É certo que já não me devia acontecer, mas ainda
consigo sentir alguma perplexidade com algumas intervenções de figuras públicas.
O Presidente da República afirmou hoje, ao que
parece sem se rir, é um homem que talvez não saiba rir, que o país tem que
"ultrapassar estigmas" e voltar a olhar para sectores que esqueceu
nas últimas décadas, o mar, a agricultura e a indústria. É espantoso.
Não, nós não "esquecemos" o mar, a
agricultura e a indústria. A nossa relação com estes sectores não foi de
esquecimento foi de destruição. E foram destruídos, ou quase, sob a
responsabilidade das políticas e modelos de desenvolvimento, de que Cavaco
Silva foi um longo actor principal, entre outros, naturalmente. Estes sectores
de actividade foram quase destruídos em nome de políticas que criteriosamente
algumas décadas de centrão foram executando.
À boleia da destruição da agricultura, pesca e
indústria, da betonização do país, de modelos de construção selvagem que
destruíram cidades e litoral, de uma oferta turística massificada e
frequentemente sem qualidade, hipotecámos o futuro.
É patético este exercício que muita gente que
ocupou responsabilidades políticas relevantes e durante períodos de tempo
significativos, procura fazer, colocando-se como espectadores distantes e
críticos do que foram as decisões políticas de que foram altos responsáveis e,
sobretudo, dos seus efeitos, por vezes devastadores.

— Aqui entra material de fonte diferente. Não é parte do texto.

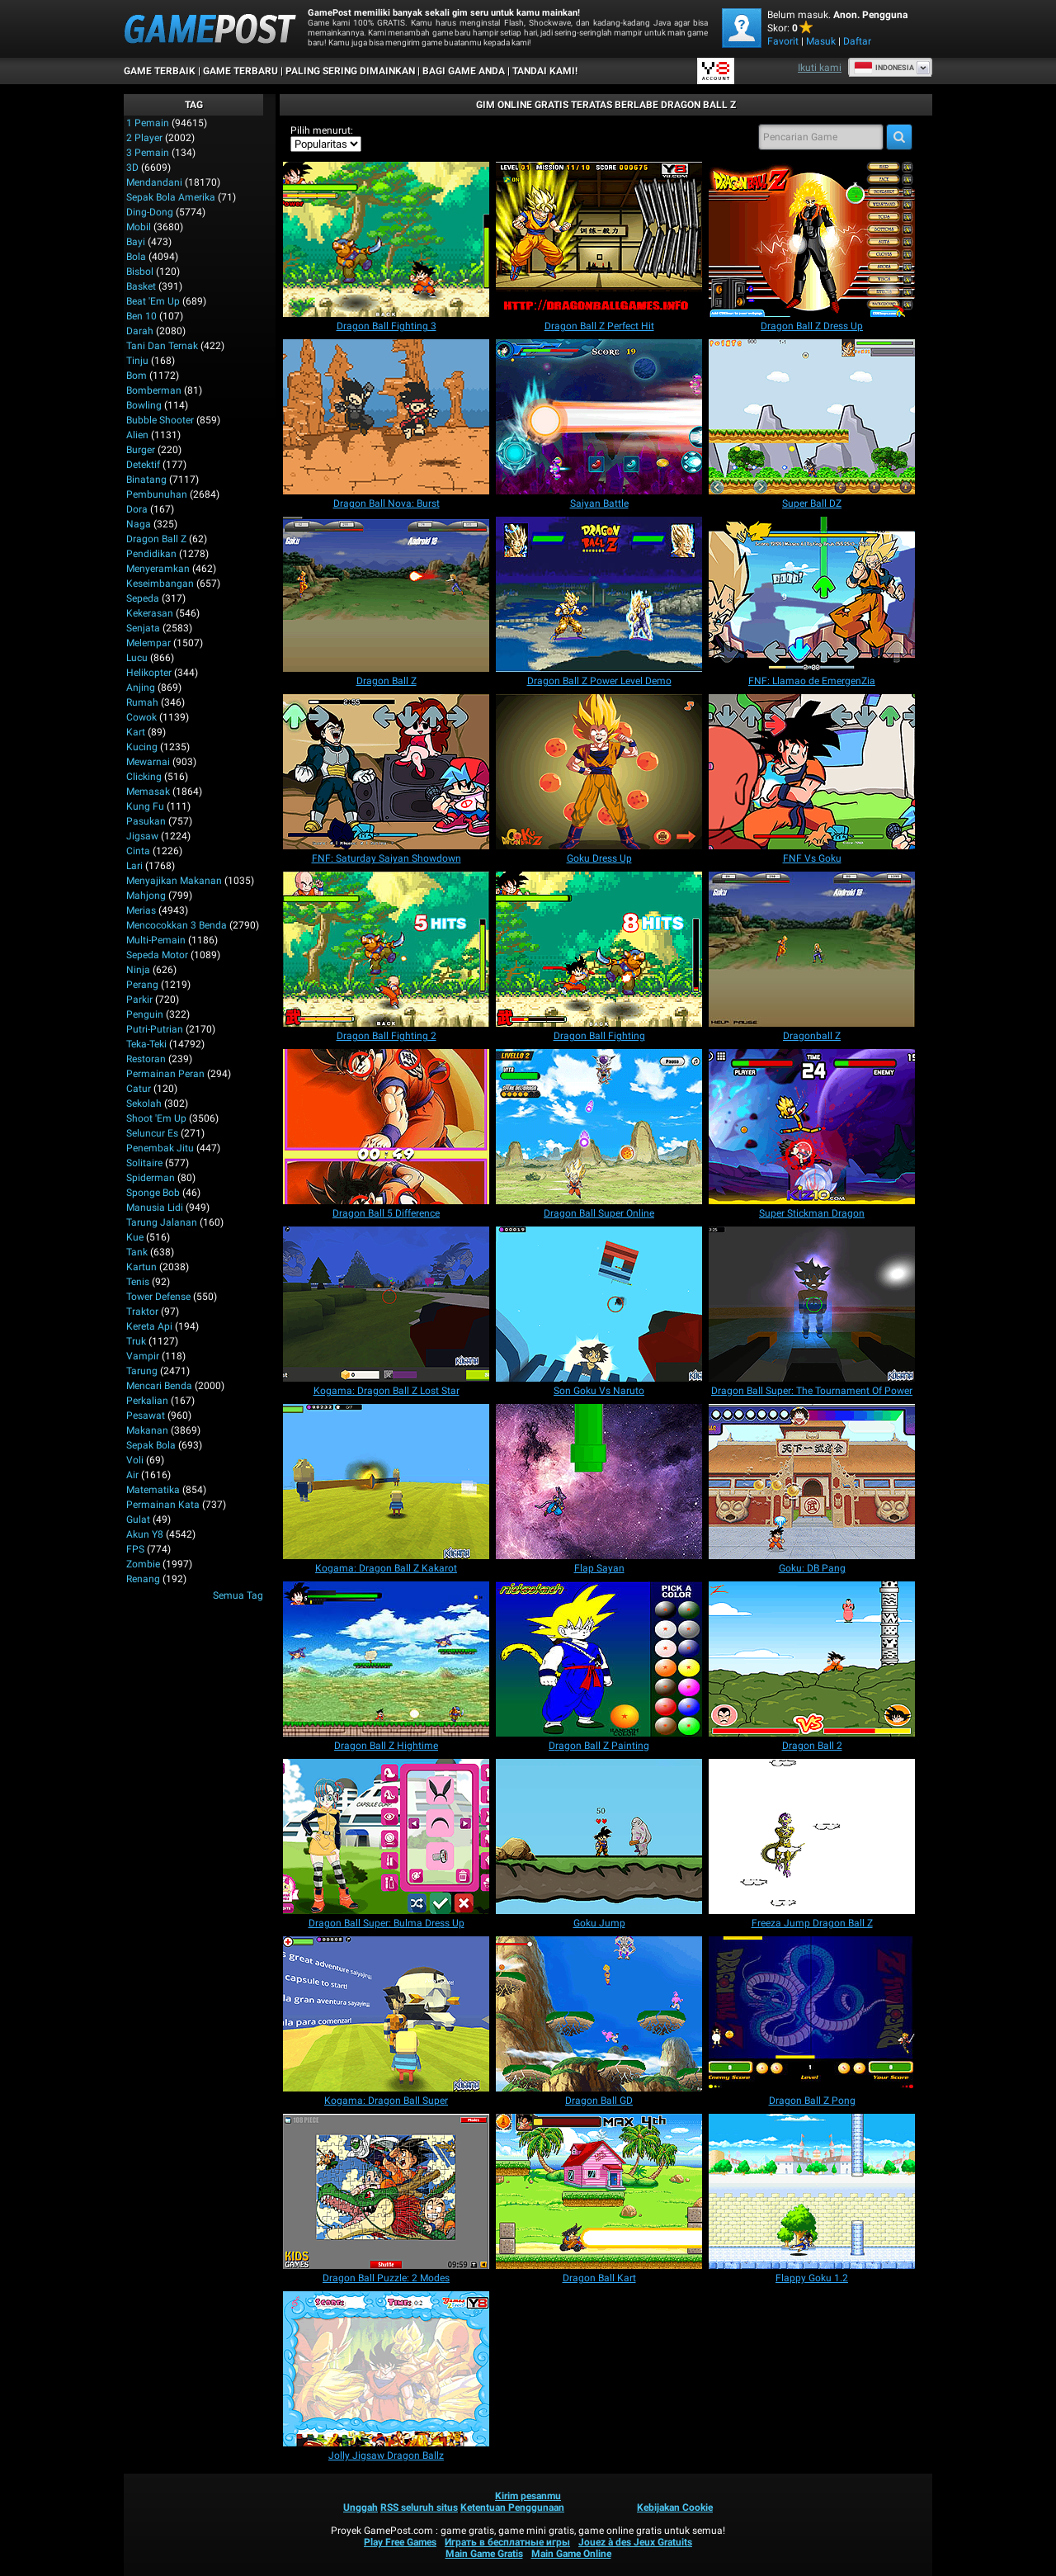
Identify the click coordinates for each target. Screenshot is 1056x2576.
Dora (137, 509)
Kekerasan (149, 613)
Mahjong (146, 895)
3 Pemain (147, 152)
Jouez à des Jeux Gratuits (635, 2542)
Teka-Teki (146, 1044)
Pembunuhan (156, 494)
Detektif (143, 464)
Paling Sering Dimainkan (350, 71)
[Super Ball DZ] (812, 416)
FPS (135, 1549)
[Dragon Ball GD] (599, 2014)
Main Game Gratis (484, 2553)
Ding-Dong (149, 212)
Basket (141, 286)
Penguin (144, 1014)
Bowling (144, 405)
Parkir (139, 999)
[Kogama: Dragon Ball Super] (386, 2014)
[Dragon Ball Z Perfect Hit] (599, 239)
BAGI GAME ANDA (463, 71)
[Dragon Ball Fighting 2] (386, 949)
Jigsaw (142, 836)
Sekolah (144, 1103)
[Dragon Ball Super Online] (599, 1126)
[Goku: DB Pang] (812, 1481)
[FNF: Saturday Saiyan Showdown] (386, 771)
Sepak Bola (151, 1445)
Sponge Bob (153, 1192)
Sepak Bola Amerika (170, 197)
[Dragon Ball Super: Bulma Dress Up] (386, 1836)
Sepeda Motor (157, 955)
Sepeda (142, 598)
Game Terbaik (160, 71)
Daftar (857, 41)
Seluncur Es (152, 1133)
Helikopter (149, 672)
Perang (142, 984)
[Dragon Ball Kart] (599, 2191)
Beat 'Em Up (153, 301)
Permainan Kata (163, 1504)
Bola (136, 256)
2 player (144, 138)
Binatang (146, 479)
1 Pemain (147, 123)
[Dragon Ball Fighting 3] (386, 239)
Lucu (137, 658)
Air (132, 1475)
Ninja (138, 970)
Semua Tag (238, 1595)
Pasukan (146, 821)
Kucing (142, 747)
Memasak (148, 791)
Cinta (138, 851)
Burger (140, 450)
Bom (136, 375)
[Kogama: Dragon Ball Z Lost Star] (386, 1304)
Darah (139, 331)
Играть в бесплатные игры (507, 2542)
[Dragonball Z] (812, 949)
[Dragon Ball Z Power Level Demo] (599, 594)
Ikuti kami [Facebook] (820, 67)
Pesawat (145, 1415)
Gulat (138, 1519)
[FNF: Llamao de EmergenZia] (812, 594)
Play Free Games (400, 2542)
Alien (137, 435)
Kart (135, 732)
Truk (136, 1341)
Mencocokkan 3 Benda (176, 925)
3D (132, 167)
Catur (138, 1088)
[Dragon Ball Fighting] (599, 949)
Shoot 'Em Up (156, 1118)
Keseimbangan (160, 583)
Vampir (142, 1356)
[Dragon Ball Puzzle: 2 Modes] (386, 2191)
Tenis (137, 1282)
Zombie (143, 1564)
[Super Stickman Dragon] (812, 1126)
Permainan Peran (165, 1074)
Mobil (138, 227)
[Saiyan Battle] (599, 416)
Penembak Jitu (160, 1148)
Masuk (821, 41)
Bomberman (154, 390)
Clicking (144, 776)
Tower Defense (158, 1296)
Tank (137, 1252)
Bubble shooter (160, 420)
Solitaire (144, 1163)
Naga (138, 524)
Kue (135, 1237)
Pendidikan (151, 554)
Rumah (142, 702)
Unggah (360, 2507)
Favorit (783, 41)
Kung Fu (145, 806)
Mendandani (154, 182)
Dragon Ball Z (156, 539)
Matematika (153, 1490)
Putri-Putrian (154, 1029)
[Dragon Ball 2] (812, 1659)
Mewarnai (148, 762)
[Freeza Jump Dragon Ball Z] (812, 1836)
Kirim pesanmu (528, 2496)
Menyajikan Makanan (174, 880)
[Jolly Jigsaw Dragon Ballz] (386, 2368)
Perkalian (147, 1400)
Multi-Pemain (156, 940)
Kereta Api (149, 1326)
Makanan (147, 1430)
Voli (135, 1460)
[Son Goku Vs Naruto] (599, 1304)
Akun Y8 (144, 1534)
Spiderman (150, 1178)
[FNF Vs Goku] (812, 771)
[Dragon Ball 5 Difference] (386, 1126)
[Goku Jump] (599, 1836)
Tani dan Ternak (162, 346)
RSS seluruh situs (419, 2507)
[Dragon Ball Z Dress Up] (812, 239)
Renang (143, 1579)
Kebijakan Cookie (675, 2507)
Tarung (142, 1371)
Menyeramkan (158, 568)
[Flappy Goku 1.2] (812, 2191)
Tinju (137, 360)
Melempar (148, 643)
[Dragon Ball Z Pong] (812, 2014)
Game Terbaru (240, 71)
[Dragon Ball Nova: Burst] (386, 416)
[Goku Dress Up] (599, 771)
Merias (141, 910)
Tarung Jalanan (161, 1222)
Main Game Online (571, 2553)
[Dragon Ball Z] (386, 594)
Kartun (141, 1267)
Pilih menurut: (321, 130)
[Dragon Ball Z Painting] (599, 1659)
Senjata (143, 628)
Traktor (142, 1311)
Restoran (146, 1059)
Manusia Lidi (154, 1207)
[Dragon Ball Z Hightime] (386, 1659)
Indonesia (884, 67)
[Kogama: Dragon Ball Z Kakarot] (386, 1481)
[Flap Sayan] (599, 1481)
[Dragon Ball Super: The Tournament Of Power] (812, 1304)
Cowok (141, 717)
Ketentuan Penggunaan (512, 2507)
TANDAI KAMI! (545, 71)
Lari (134, 866)
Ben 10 (141, 316)
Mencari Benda (159, 1386)
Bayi (135, 242)
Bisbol (139, 271)
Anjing (140, 687)
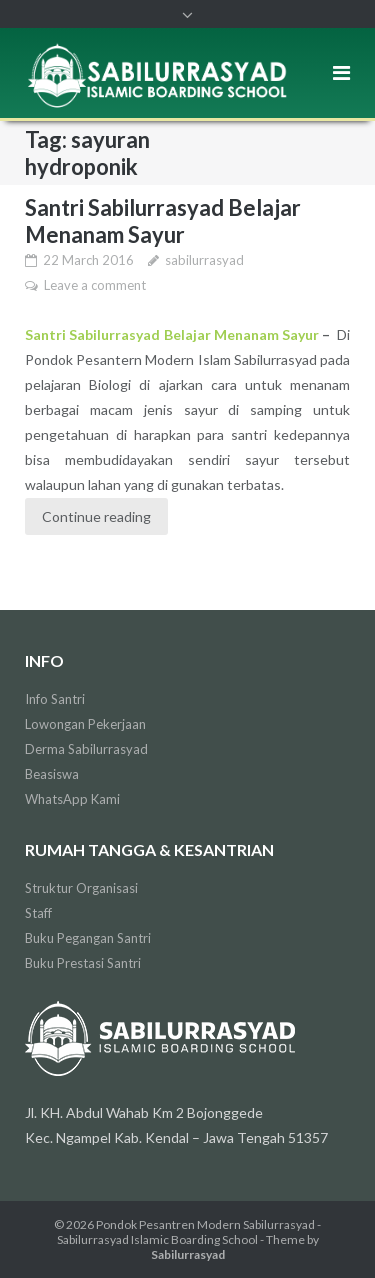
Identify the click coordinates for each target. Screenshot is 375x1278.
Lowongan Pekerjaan (85, 724)
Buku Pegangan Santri (88, 938)
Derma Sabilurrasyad (86, 749)
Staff (38, 913)
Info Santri (55, 699)
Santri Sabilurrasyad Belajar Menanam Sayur (163, 221)
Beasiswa (52, 774)
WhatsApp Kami (72, 799)
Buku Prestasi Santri (83, 963)
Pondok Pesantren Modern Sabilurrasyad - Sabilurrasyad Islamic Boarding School (189, 1232)
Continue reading (96, 516)
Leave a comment (95, 285)
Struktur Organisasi (81, 888)
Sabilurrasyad (188, 1254)
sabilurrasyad (204, 260)
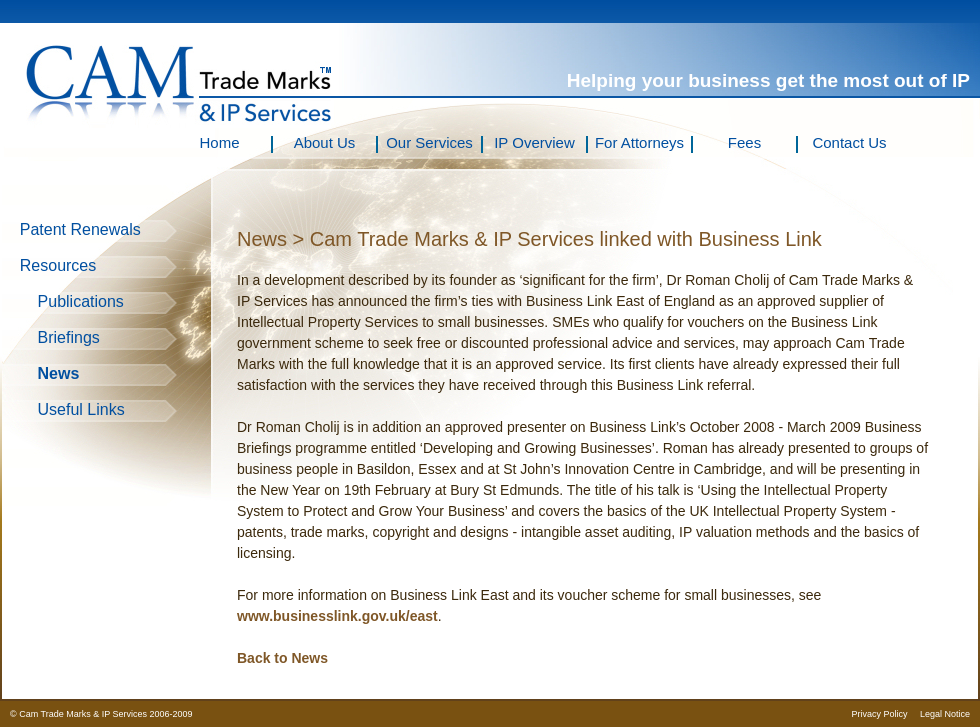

O que é grave é que esta cegueira intelectual e a
atitude infantil e ingénua traduzida "eu não estava lá", é frequente,
não temos uma cultura de responsabilização das lideranças, quer nas atitudes e
discursos individuais em que podemos assumir com humildade e seriedade o erro,
a má decisão ou opção, quer em termos colectivos, em que a memória parece curta
insistindo em modelos, ideias e pessoas que sendo parte do problema
dificilmente podem ser parte da solução.